[Collected data entries]
....
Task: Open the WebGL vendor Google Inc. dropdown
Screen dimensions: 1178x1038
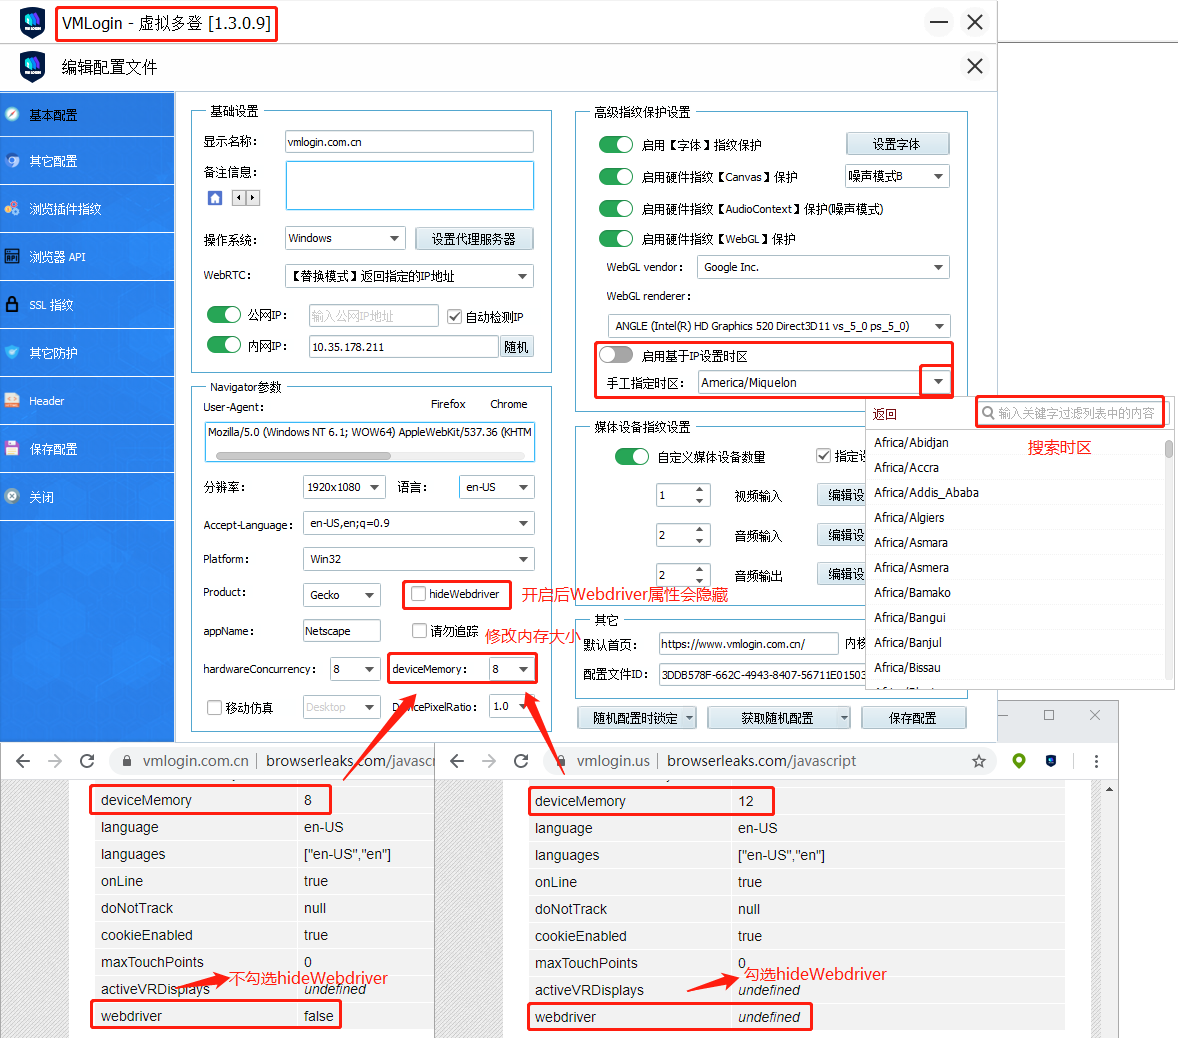Action: coord(937,267)
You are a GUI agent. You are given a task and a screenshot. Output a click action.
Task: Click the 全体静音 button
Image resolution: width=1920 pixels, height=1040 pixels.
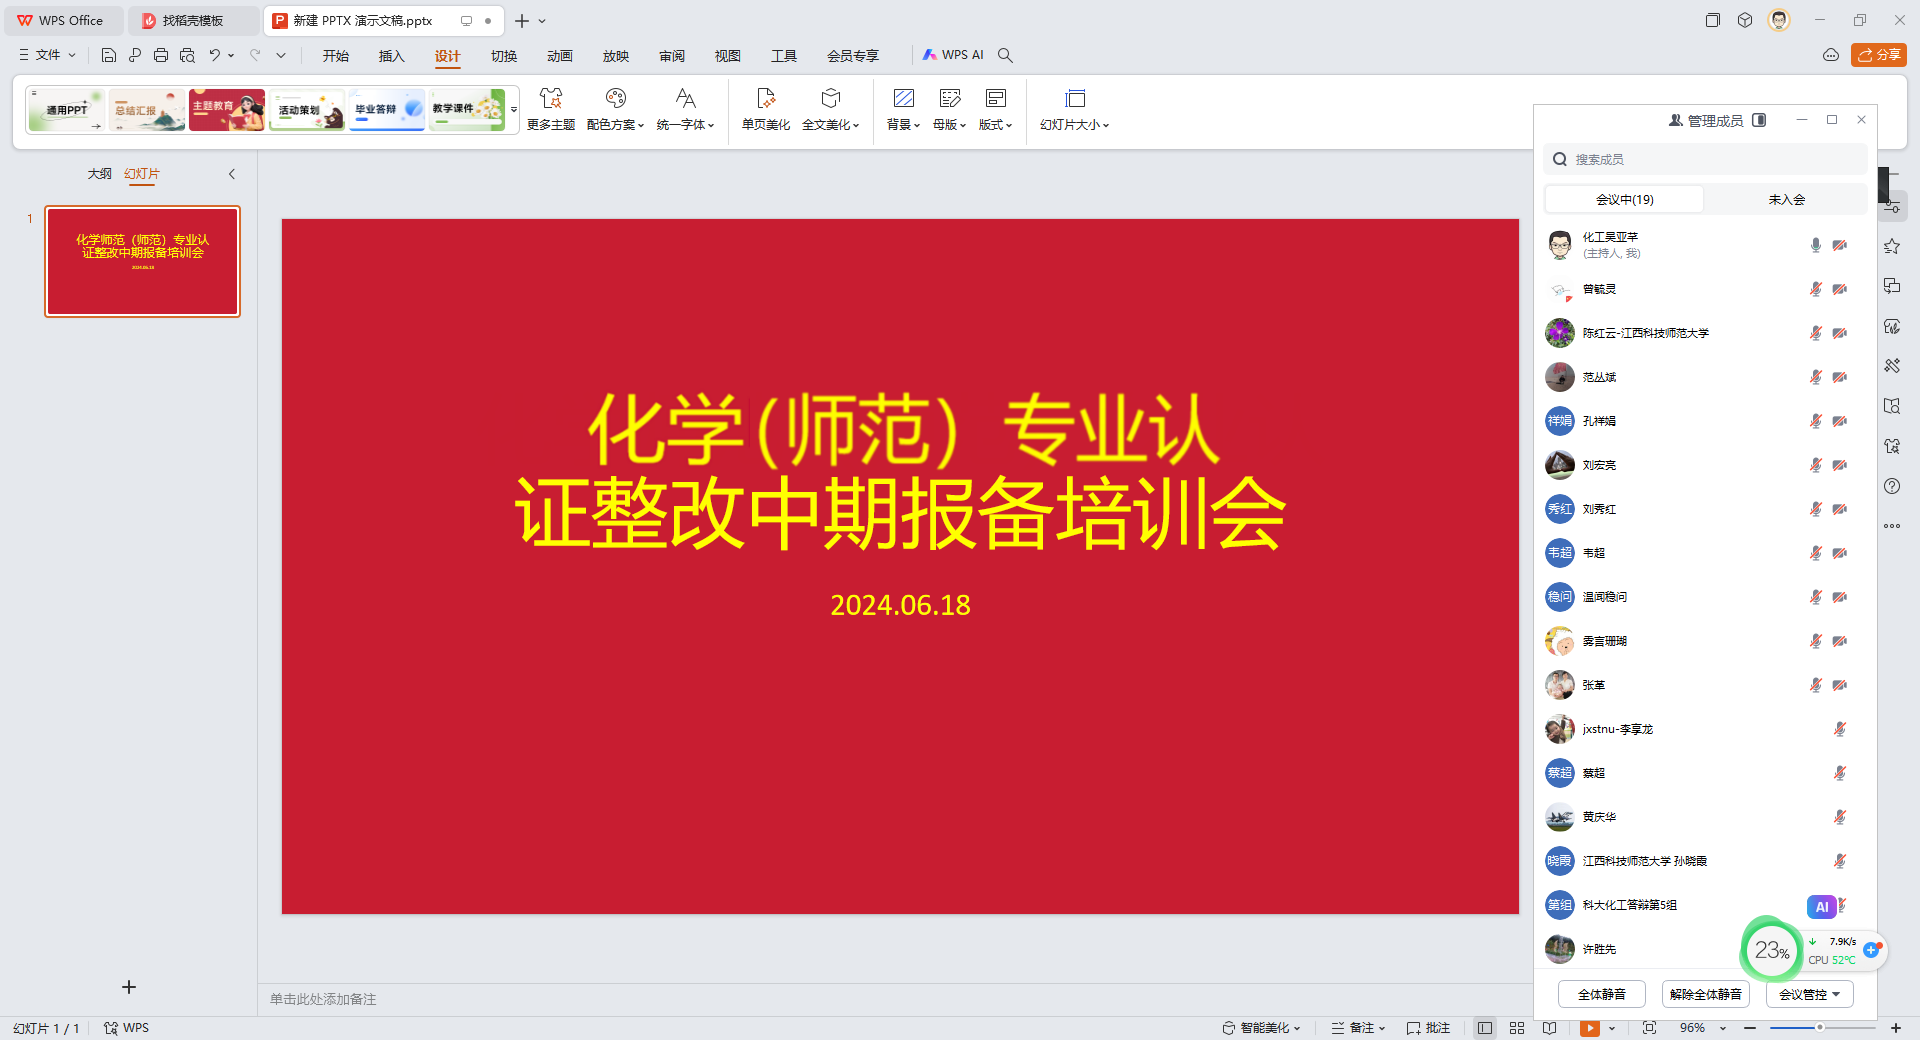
....
**What needs to be done**
Copy out every entry above word for word; omit the images.

**Answer to this exercise**
Task: Open the WebGL vendor Google Inc. dropdown
Screen dimensions: 1178x1038
Action: coord(937,267)
You are a GUI agent. You are given a task and a screenshot. Output a click action.
Task: Click the 全体静音 button
Image resolution: width=1920 pixels, height=1040 pixels.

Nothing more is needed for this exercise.